边界条件约束(C1 加的):"empty input 要和正常 input 输出结构一致" / "groupby 返回时 index name 要保留" — task-specific,关于"具体某种情况下要怎么处理"。

agent 不缺方法论。它缺的是遇到边界情况时该怎么处理的具体规则。这跟反思式进化(GEPA / TextGrad)的核心观察一致:LLM 改 prompt 时,最有信息量的是失败案例的具体边界,不是抽象方法论。

跟业界方法的对比

方面	这个实验	DSPy + GEPA
框架性质	hand-rolled,7 个 Router + SQLite 事件总线	declarative pipeline,Python 程序
变异方式	4 种策略(ADD_CONSTRAINTS / PROMPT_ENHANCE / CODE_REVIEW / RETRY_ON_ERROR)	LLM 反思式生成
跑的规模	3 轮 × 20 题	通常数十轮 × 数百题
实际表现	50% → 75%(3 轮小样本)	GEPA 比 GRPO 平均高 6%(在 6 benchmark)
跨任务 prompt 复用	没做	DSPy 的核心能力之一

简单说:这个实验是同一类问题的 hand-rolled 小样本验证。生产用应该直接接 DSPy — 不要重复造轮子。这个实验的价值是看到"在最小闭环里,哪条策略最有效"。

能观察到的细节

ADD_CONSTRAINTS 最有效。补具体边界比改方法论有用,前提是失败 task 的归因要准。
reward 必须带成本惩罚。否则 prompt 会一直膨胀,LLM 不断加约束,直到加到无关也算"通过"。
每轮重新评估 baseline。LLM 随机性会让同一 prompt 跑出 50% / 60% / 50% 三种结果,不重新评估会产生假胜。
停滞检测要有。连续 N 轮 reward ≤ 0 → 退出搜索。否则浪费 token。
不要把失败归因到"模型太弱"。在这个实验里,95% 的失败是 prompt 不够精确或缺少边界条件,不是模型问题。把失败归到模型上,改进路径就消失了。

已知边界

这个实验只在 20 题 Python 编程任务上跑过 3 轮。
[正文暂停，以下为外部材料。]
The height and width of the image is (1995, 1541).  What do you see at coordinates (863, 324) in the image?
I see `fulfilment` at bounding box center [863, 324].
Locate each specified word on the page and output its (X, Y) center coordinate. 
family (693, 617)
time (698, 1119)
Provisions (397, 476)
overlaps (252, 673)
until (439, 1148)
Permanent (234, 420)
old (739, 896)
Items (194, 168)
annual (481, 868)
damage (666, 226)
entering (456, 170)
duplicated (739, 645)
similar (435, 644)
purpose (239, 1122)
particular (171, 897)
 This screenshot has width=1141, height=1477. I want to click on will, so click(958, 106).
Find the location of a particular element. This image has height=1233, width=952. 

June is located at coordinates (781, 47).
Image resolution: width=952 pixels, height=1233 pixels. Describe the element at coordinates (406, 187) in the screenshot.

50% → 75% 是小样本结果,不构成方法论的强证据。要更强的证据,应按 DSPy / GEPA 常规设置:数百题、数十轮。
ADD_CONSTRAINTS 之所以最有效,可能跟任务类型(Python 编程,失败模式相对结构化)有关。开放性任务(写设计、做策划、写文案)上不一定。
跟业界成熟框架比,这个实现缺很多功能:声明式 pipeline、跨任务 prompt 复用、checkpoint 续跑等。生产用应直接接 DSPy + MIPROv2 / GEPA。
"LLM 自己改自己 prompt" 在业界已有大量讨论 — 这个实验补的是 ablation 级别的小数据点,不是方向性的新工作。